Over the past few years, there has been backlash over Google’s handling of AI ethics. Timnit Gebru and Margaret Mitchell, two leading AI ethics researchers, said Google fired them for censoring research that criticized her AI language learning model. criticized. This includes concerns that AI language learning models encode biases found in training data. The result could be “a model that encodes stereotypical and derogatory associations along gender, race, ethnicity, and disability status,” the researchers wrote in their paper. The training dataset can also contain incorrect information. After Gebru and Mitchell left, her two other prominent ethics researchers left Google early last year.
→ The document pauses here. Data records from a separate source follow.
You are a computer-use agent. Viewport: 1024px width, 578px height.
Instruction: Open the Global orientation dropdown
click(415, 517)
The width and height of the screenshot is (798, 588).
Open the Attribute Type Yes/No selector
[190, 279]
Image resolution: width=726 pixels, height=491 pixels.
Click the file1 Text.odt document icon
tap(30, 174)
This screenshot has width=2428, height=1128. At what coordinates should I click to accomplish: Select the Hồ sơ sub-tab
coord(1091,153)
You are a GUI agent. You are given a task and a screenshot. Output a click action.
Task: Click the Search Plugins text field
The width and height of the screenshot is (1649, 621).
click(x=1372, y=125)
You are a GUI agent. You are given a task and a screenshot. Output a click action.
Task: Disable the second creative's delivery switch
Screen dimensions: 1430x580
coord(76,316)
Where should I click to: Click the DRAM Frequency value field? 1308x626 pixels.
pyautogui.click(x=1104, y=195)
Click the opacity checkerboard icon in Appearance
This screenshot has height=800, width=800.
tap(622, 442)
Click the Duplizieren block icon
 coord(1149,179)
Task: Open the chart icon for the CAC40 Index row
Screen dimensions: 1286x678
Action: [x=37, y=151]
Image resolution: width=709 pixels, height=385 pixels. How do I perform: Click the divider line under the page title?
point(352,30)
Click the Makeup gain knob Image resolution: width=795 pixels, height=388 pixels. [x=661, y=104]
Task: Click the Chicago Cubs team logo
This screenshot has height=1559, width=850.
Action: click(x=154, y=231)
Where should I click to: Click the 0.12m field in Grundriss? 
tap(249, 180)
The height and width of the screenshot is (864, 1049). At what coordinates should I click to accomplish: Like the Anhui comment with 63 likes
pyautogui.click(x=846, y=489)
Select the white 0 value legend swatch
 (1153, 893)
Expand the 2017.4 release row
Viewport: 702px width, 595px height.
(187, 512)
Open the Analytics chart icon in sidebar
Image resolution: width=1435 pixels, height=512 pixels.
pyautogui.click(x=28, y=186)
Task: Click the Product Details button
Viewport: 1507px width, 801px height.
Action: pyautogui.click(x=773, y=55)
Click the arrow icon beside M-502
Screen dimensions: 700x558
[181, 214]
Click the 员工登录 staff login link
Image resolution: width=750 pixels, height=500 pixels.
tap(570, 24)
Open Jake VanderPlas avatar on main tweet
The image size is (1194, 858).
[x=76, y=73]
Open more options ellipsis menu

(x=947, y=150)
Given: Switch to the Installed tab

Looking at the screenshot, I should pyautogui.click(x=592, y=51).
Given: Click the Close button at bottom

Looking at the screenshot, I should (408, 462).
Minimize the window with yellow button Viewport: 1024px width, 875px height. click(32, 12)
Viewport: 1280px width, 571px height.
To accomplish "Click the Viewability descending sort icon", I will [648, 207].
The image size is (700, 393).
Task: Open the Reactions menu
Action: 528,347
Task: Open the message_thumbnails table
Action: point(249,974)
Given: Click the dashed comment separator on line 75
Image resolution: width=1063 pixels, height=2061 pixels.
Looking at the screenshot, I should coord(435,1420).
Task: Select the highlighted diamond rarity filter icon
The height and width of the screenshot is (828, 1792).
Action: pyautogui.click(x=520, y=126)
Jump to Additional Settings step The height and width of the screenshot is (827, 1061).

It’s not hard to see why Google is said to be panicking on ChatGPT. For one, a report earlier this month suggested that Microsoft (an investor in OpenAI) plans to incorporate some of the technology that powers ChatGPT into his Bing. The company announced this week that it will soon integrate ChatGPT into the Azure OpenAI Service.
The latest report on Google’s response to ChatGPT came out shortly after Google announced it would lay off 12,000 people. “Thanks to the strength of our mission, the value of our products and services, and our early investment in AI, we are confident in the great opportunities ahead of us,” Pichai wrote in a note to staff. wrote in. “To fully capture it, you have to make some tough choices.”
The CEO said the company is preparing to “unveil an all-new experience for users, developers, and businesses. And we are ready to tackle it responsibly,” he added.